The question is, I think, more complex than most Christians are familiar with. We have no end of books and preachers giving one-line answers to life's questions. "You want to stand on your own two feet? Can't be done. Forget about it. God will beat that out of you."
Well, yes, I can't stand alone... once I've started walking with Jesus. This causes problems for me. The standard answer would be the "on your own feet," pride-oriented answer. Pride may be involved but as an answer it's not very useful; how do you get rid of pride? I don't know. Judging from the failures I see around me I doubt that anyone else has a handle on this.
I'm pragmatic. Give me something that works regardless of the terms or how explainable it is. So, yes, I do want to stand on my own. I want nothing to come into my life that I can't keep going by myself because I've learned that I can't count on anyone else for help. When push comes to shove, they've shoved off. God's answer? Let me walk on my own two feet until I've come to the end of my resources or the point of choosing to end the walk.

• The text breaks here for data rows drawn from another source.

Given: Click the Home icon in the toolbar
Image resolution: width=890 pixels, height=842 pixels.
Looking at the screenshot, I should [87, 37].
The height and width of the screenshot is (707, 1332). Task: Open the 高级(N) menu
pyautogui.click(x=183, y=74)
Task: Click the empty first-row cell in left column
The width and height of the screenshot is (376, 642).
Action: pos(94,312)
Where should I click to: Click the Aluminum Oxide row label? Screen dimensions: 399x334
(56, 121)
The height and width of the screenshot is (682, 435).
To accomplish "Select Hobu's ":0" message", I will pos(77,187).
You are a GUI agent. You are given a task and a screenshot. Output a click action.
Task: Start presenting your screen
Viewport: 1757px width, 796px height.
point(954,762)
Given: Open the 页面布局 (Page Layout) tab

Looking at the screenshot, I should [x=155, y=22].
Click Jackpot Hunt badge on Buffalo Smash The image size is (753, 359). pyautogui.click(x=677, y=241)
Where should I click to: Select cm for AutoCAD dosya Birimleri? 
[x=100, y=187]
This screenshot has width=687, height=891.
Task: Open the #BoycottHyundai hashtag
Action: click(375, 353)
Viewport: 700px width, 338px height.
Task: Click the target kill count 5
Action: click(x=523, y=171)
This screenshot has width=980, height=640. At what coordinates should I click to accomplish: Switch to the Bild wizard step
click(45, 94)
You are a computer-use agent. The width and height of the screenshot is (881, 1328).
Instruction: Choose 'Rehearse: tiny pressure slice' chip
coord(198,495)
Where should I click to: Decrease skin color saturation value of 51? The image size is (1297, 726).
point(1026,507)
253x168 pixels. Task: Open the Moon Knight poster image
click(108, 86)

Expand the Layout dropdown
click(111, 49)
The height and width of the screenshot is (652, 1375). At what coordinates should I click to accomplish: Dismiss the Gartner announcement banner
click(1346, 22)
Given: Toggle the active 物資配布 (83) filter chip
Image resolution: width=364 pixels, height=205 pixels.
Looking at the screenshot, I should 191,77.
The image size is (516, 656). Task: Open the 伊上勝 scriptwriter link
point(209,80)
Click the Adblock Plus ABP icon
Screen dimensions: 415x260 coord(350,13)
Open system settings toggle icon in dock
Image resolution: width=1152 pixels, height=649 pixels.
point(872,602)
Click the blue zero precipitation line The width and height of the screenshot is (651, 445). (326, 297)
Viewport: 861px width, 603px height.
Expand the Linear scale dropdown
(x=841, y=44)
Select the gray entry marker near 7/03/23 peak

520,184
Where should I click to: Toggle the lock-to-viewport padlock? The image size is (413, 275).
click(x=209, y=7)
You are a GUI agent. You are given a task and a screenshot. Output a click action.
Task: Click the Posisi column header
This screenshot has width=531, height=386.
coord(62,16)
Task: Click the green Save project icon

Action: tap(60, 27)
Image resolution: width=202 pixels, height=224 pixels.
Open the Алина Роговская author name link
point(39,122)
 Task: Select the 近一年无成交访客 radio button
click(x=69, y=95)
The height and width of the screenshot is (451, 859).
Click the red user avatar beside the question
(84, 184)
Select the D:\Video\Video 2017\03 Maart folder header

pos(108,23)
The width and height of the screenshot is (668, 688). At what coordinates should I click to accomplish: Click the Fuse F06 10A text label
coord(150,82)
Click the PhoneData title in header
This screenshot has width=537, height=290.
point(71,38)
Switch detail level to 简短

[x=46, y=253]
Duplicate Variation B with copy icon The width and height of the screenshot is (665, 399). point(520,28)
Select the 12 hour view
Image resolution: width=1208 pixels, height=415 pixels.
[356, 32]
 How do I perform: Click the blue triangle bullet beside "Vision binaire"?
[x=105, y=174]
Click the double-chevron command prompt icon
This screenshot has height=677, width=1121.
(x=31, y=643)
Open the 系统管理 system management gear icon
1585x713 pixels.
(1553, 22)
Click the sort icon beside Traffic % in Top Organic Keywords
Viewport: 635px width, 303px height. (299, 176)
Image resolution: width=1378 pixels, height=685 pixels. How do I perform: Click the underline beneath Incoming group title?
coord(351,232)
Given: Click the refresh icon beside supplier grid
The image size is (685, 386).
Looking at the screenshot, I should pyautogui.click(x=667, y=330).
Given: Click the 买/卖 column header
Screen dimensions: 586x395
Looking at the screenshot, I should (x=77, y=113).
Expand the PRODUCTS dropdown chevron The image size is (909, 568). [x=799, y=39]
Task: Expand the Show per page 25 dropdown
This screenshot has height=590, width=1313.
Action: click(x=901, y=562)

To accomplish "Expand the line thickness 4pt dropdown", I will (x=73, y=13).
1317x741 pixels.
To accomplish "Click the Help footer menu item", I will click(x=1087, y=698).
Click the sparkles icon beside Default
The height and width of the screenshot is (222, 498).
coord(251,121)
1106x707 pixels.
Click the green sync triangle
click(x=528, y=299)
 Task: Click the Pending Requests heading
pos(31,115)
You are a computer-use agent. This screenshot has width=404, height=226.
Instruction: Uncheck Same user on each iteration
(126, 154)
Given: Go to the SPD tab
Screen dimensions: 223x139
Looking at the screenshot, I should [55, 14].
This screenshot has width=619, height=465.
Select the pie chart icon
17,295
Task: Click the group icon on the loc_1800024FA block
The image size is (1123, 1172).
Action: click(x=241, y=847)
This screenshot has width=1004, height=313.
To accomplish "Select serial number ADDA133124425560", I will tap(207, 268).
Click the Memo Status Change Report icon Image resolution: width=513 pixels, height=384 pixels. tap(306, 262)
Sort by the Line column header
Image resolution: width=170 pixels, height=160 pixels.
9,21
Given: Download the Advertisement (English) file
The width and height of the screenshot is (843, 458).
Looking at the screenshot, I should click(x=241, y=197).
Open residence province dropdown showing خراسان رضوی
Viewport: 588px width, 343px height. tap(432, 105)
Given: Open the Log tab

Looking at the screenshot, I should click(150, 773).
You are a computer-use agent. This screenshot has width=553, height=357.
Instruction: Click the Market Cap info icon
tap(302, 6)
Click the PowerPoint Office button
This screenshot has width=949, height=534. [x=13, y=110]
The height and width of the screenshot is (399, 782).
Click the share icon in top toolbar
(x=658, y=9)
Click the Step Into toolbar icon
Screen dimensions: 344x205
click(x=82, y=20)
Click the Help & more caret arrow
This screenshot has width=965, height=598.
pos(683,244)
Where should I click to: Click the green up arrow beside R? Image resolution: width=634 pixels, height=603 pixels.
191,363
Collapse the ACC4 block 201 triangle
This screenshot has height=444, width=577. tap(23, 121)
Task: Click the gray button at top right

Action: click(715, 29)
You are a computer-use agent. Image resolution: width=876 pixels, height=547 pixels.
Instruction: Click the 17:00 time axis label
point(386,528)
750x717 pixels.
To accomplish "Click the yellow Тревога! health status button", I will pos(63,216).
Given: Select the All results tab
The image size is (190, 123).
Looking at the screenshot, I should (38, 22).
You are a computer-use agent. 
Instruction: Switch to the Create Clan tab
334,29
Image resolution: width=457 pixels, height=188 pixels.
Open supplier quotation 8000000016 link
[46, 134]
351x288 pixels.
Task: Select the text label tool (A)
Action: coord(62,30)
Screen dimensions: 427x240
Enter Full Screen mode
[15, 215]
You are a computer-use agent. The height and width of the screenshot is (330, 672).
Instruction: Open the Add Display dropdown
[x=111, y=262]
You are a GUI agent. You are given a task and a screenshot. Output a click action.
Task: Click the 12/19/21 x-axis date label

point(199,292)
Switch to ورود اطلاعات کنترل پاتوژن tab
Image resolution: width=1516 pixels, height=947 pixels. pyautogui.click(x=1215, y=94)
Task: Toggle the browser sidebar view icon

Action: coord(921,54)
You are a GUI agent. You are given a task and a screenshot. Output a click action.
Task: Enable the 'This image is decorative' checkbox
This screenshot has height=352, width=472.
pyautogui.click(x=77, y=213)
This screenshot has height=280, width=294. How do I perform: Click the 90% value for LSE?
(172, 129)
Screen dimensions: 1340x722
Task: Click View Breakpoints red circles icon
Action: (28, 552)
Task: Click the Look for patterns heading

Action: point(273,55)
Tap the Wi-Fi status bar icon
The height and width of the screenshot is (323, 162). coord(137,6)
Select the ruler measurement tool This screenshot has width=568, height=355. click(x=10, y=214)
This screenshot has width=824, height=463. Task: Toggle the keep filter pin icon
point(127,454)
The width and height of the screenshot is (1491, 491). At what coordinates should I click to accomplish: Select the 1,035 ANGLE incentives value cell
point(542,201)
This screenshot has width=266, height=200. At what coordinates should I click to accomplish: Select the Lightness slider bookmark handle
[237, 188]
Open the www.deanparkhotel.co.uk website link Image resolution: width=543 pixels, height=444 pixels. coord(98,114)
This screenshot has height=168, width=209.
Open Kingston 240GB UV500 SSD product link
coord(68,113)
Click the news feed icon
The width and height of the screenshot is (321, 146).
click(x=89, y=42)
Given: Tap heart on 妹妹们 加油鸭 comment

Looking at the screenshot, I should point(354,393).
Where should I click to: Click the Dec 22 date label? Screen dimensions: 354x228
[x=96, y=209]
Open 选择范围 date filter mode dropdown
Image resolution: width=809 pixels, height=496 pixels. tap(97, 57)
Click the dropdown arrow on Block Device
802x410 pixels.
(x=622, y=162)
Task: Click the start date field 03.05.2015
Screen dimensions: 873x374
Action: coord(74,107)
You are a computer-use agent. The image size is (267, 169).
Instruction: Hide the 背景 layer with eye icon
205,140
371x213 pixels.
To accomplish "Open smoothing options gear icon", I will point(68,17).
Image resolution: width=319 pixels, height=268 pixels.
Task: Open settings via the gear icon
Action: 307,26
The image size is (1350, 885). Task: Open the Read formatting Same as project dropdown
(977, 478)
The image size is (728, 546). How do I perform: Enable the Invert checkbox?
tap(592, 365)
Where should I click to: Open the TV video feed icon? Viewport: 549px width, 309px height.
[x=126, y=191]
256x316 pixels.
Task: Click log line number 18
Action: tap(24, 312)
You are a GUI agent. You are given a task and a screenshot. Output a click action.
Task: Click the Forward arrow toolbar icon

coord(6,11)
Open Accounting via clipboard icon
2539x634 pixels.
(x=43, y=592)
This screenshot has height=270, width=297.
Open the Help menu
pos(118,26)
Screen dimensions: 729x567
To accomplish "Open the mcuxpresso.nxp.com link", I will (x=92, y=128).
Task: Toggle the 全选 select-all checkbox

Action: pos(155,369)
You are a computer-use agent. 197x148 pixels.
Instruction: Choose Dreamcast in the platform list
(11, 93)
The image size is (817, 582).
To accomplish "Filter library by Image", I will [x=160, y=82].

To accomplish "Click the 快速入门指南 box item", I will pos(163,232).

One day on the bus home I closed my eyes and talked with God. The idea of holding was still pretty new and we were exploring the ramifications of that. What is the shape of a soul? I got this image of something like a dandelion seed head combined with the dendritic end of a nerve, finely divided and oh so delicate. Who could I trust to carry such a thing? Certainly not myself, as I've shown a strong tendency--before God interposed his hands--to trim things to fit what I saw as my acceptable, quiet place in the world.
Would God care about this delicate thing? I had an image of His hands around it... and that was about the end of that line of thought. It's just silly to believe such a thing. I got very crabby after that, which is typical of times when I'm arguing cross-threaded with God. Why? After a few days I began to see. If I come to depend upon God to hold and protect my soul he'll end up just like all the others and drop me somewhere in the desert.
That wasn't the only problem. I mean, I know God won't drop me. The argument is a kind of echo of old protective schemes. No, the bigger problem is about the effects of a whole soul. If all of me gets going in the same direction, a dream I've talked about here before but never really believed, what might happen? I like my quiet invisible life. I don't want to draw a whole lot of attention and I can see a soul whole shining brightly in this darkened world.
In simplest terms God isn't calling me to do anything but hold his hand and keep walking. I can do that. I can also extrapolate. I have a brain.
The effect of believing what I decide is true is the loss of contact with God. My reality or his? The truth is that he has always respected my soul far more than I have. He makes no effort to make me fit into old ideas. He skips ahead, laughing, calling. I plod, suspicious, looking for threats. He shows me his hands.
This is very hard for me to believe. I'm supposed to be beyond the wishful thinking stage of life.
God asks "What do you want to do?"
"I don't know. Other than finding a place to live and be left alone."
"Is that really what you want?"
"Yes. No. Maybe? It was. Might still be... I guess. Ummm... Lord... do you know what I want?"
I translate "What do I want?" into "What is possible?" and lose a lot thereby. So, I'm not a good judge of future possibilities. How much does God care about me as me, all those tiny soul-tendrils intact? Or am I about to get shaved? I doubt the latter. Would have been far easier to shave me a few years back before I even know any of this stuff.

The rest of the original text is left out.